Stand Out Among the Clutter!

Today’s market is all about choices and at times it can be a little overwhelming for the consumer. Markers have to work harder than ever before to make sure their product is standing out on store shelves. Brad Hanna discusses this in his recent blog, Private Label Food Marketer: Too Much Choice. He talks about the shift from consumers comparing products on store shelves to buying the first brand they actively consider. He writes, “It’s necessary to engage in more intensive behavioral research and attention to brand architecture and packaging detail.” He goes on to write, “In an age of too much choice, the manufacturer needs to do the front-end work in packaging design and brand architecture to visually dominate, simplify the shopping experience and emotionally connect with shoppers.”

In a world of choices, it’s all about which product can be the first to grab the consumer’s attention.  The packaging of a product must be able to make a connection with the consumer and stop them when moving through the store aisle. Take for example, lip balm. There are numerous varieties in numerous shapes and colors. How do you make your lip balm stand out from the rest of the competition?

Recently Burt’s Bees answered this question with the launch of their new packaging design for their tinted lip balm. The outside packaging consists of a cardboard tube made from completely recycled materials. When you slide the tube open, the tinted lip balm sits inside of it. Not only does the packaging catch your eye when sitting on the store shelf, it differentiates the tinted lip balm from its other products as well as the products of its competitors. Burt’s Bees added value to their lip balm by making the packaging unique.

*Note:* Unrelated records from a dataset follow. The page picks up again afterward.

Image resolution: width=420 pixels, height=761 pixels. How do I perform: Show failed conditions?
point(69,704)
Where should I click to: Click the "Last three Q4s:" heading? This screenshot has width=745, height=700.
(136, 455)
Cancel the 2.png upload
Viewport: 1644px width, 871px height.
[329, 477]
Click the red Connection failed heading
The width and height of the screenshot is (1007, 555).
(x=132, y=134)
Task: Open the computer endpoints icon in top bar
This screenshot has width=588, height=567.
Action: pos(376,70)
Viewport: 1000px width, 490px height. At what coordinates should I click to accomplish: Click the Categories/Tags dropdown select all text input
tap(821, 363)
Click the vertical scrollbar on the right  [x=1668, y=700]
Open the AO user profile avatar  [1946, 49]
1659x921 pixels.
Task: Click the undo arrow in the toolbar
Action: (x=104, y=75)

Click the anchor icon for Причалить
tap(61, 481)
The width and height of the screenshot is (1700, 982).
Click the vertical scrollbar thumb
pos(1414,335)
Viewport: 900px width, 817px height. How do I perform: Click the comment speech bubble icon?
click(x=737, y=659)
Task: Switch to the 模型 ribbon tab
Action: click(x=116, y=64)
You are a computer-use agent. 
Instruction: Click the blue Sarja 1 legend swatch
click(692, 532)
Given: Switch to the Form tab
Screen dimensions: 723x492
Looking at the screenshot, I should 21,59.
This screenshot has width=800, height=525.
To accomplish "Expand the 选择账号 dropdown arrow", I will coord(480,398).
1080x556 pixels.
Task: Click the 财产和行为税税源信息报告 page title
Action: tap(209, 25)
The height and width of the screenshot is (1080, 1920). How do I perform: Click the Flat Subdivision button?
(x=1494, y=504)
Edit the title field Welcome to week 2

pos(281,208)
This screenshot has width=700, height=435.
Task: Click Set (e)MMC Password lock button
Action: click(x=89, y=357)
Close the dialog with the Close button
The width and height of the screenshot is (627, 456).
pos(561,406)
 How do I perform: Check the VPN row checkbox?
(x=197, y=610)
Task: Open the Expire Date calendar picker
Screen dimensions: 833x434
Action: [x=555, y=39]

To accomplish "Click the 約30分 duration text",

The outside of the tube has a clean design and the inside tube tells the consumer what the color is going to look like. The extra packaging allows for more text and advertising space for the brand. Since the outside packaging is bigger than the other lip balms, it easily differentiates itself from the competition. This difference in packaging immediately draws in the eye of the consumer. In a market where a product only has mere seconds to catch the consumer, Burt’s Bees tinted lip balm does the job right. It reminds us of the importance of standing out in a store full of choices.

What would you do to make your product stand out?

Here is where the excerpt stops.